National Archives photo of The IKUTA MARU being attacked by American bombers at Kwajalein Lagoon
Jan. 12, 1944
The Ikuta Maru is a medium sized freighter, 301 ft. long, with two cargo holds forward of the superstructure and two holds aft.
It's stern was almost completely removed by a bomb or torpedo hit, and lies on the bottom twisted away from the rest of the ship.
This is the deepest of the wrecks at Kwajalein, resting on it's port side at a depth of over 180 feet. The starboard side of the ship (shown here) is about 130 ft. deep.
The extreme depth of the Ikuta Maru always made for especially thrilling diving, although bottom time was necessarily somewhat limited.
The Ikuta was the most heavily armed of all the Japanese wrecks at Kwajalein, having a 5" deck gun on the bow and one on each side forward of the bridge. Live rounds for these guns can still be found in the racks near the gun mounts. It also carried several machine guns at various places on the superstructure, and the bridge is equipped with sliding armor panels to cover it's large, square windows.

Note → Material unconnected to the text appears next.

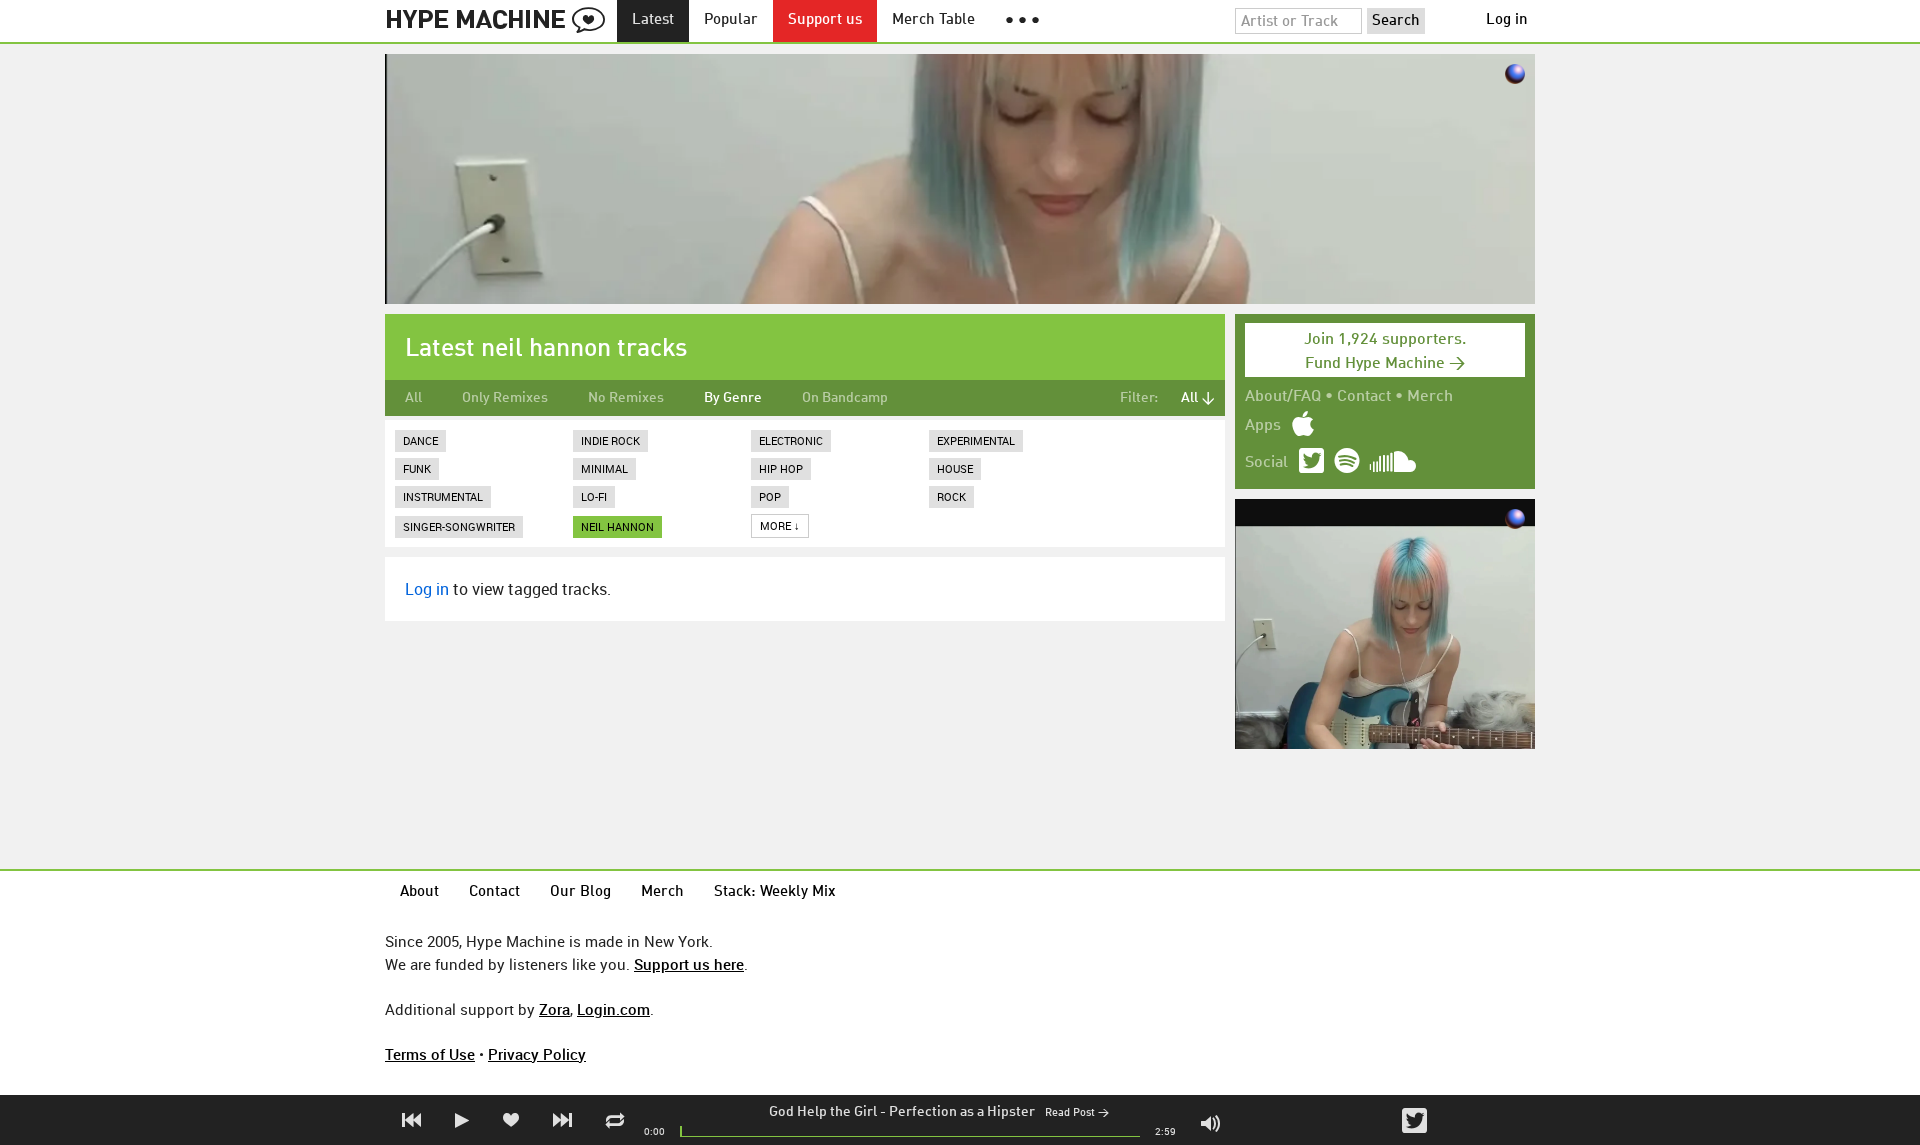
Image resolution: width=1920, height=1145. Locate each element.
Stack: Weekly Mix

The wooden walls and decks in the superstructure have long ago collapsed, creating a deep pile of rubble on the bottom against the port bulkhead.
This electronic equipment had fallen from the bridge area onto the sand at the bottom of the lagoon.
Crates of Japanese gas masks and large blue Saki bottles have been found in the forward cargo holds, which seem to have been converted into compartments for troop transport.
Many other relics "survived" in the superstructure, like this desk fan near the Officer's Quarters.